Genetic Modification Bill Doesn’t Go Far Enough

Andy Monserud

It’s October, and even in this odd-numbered year, election season is upon us. And this year, we’re actually being encouraged to care. While odd years don’t usually have much at stake for Whitman students, the past few weeks have seen a rise in get-out-the-vote campaigning, from posters plastered on the walls of academic buildings to the guy who handed me a voter-registration form while I walked into my dorm on Friday.

Much of this rise in voter recruitment enthusiasm stems not from the handful of Walla Walla city and county offices up for grabs this year, but from Initiative Measure 522, a bill added to the ballot this year that would require labels on some genetically modified foods. The bill resembles similar ballot initiatives proposed in California last year and Oregon in 2002, neither of which passed. A number of Whitman students have shown a strong interest in the campaign, but the bill is all but toothless. Though it has high symbolic value as a fight against Big Agro, this battle was poorly picked. Genetic modification is a losing issue for the opponents of Monsanto and its ilk, and I-522 is hardly a fight worth picking.

First, there’s no evidence that genetic modification is harmful, so labeling genetically modified food is a difficult position to defend. Excessive and unnecessary regulation is a hot topic these days, and while the Tea Partiers in Congress continue to humiliate themselves with the backfiring let’s-shut-down-the-government ploy of last week, voters are still wary of involving the government where it doesn’t need to be (in no small part because of its recent show of incompetence). The bill doesn’t even cover GMOs comprehensively. Exceptions include alcohol, animals that have not been genetically engineered but have eaten or been injected with genetically engineered materials, and food processed with genetically engineered materials. (The full text of the bill can be found online at the Office of the Secretary of State’s website, for those interested in learning more.) Not that this matters, because it’s not harmful anyway, but if the objective is to encourage competition from organic farmers, we could at least go all the way with it.

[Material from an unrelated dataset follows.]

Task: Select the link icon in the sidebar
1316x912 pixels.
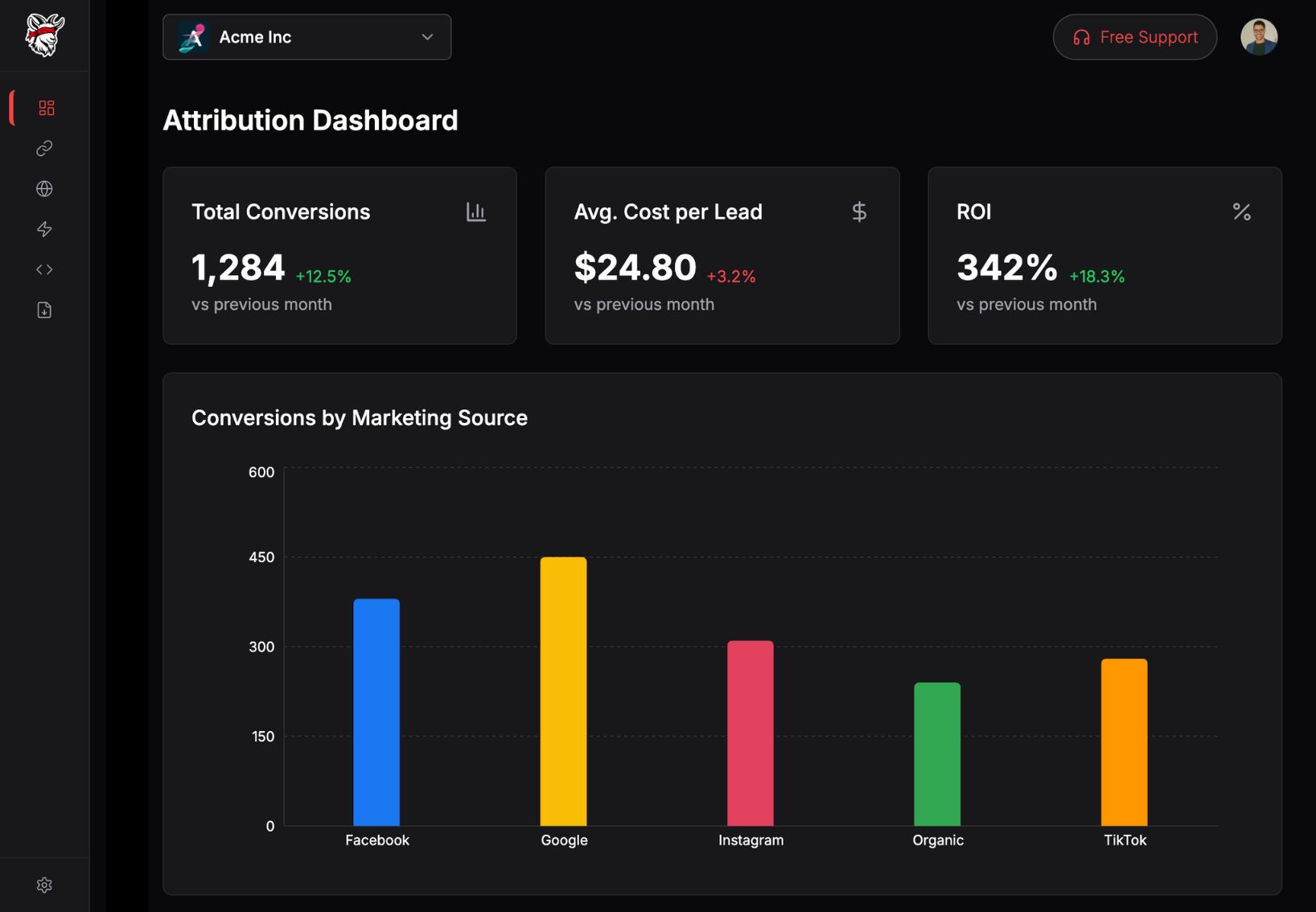Action: click(44, 149)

Should the bill actually pass, the proposed labeling might discourage purchase of genetically modified food, but only among those who can afford to look at food labels in the first place. Frankly, affluent people already consume most of the organic food in the United States. Companies like Monsanto make most of their money off of those people who can’t afford to care about things that a) cost more money and b) don’t impact their health. And they’re right not to care. GMOs have thus far proved entirely harmless to humans. Why refuse to buy something simply because it makes good use of promising technology? The baby is going out with the bath water. What’s more, Big Agro will undoubtedly survive this fairly insignificant issue; we can’t seem to get rid of the bath water.

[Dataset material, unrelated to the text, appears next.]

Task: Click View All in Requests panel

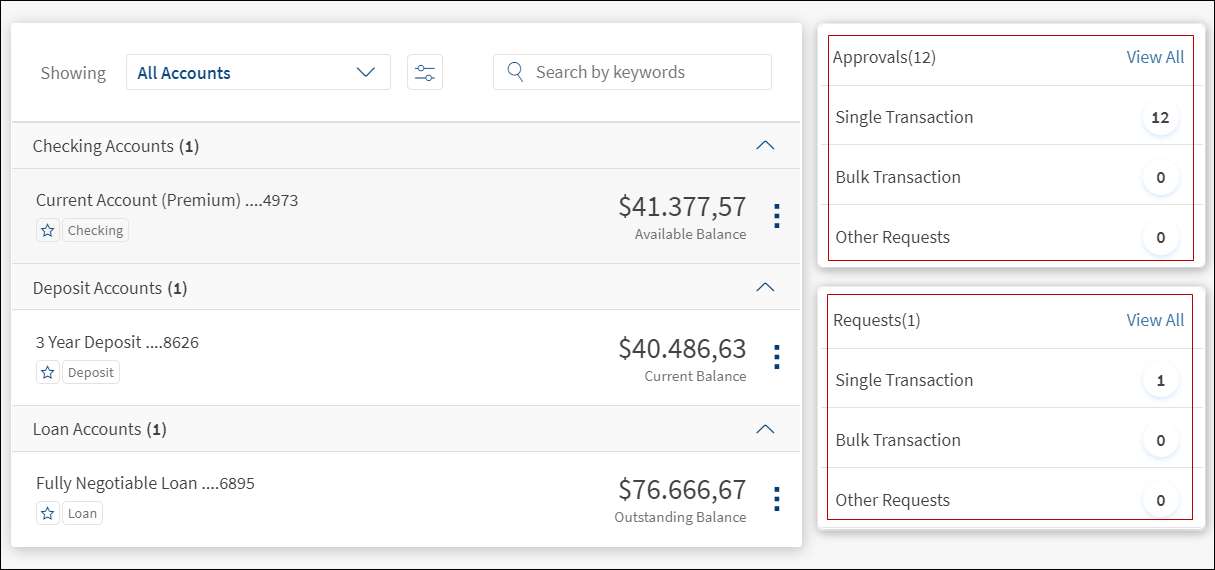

While I’m all about fighting Big Agro and its monopolistic grip on American food production and consumption, genetic modification simply doesn’t have the teeth to make much difference in the American food economy. What Washington –– and the entire United States –– needs to address is not a generally harmless practice that allows us to make food cheaply and efficiently. Instead of directly attacking the monopolistic forces lobbying against this largely symbolic legislation, Washington’s food-reforming legislators are using a passive, ineffective and somewhat underhanded method that makes them look like so many complaining hippies, rather than coming out to attack the all-encompassing conglomerates that own American agribusiness directly.

Why not take on the issue directly and demand better inspection of food processing plants, higher standards for processing of meat and subsidies to decrease the cost of organic foods? All these would have a positive impact on the food we consume, and no beating around the bush. The food industry has found one efficient way to get more food without endangering consumers. Let’s let them have it, and instead focus on the stuff we should actually worry about.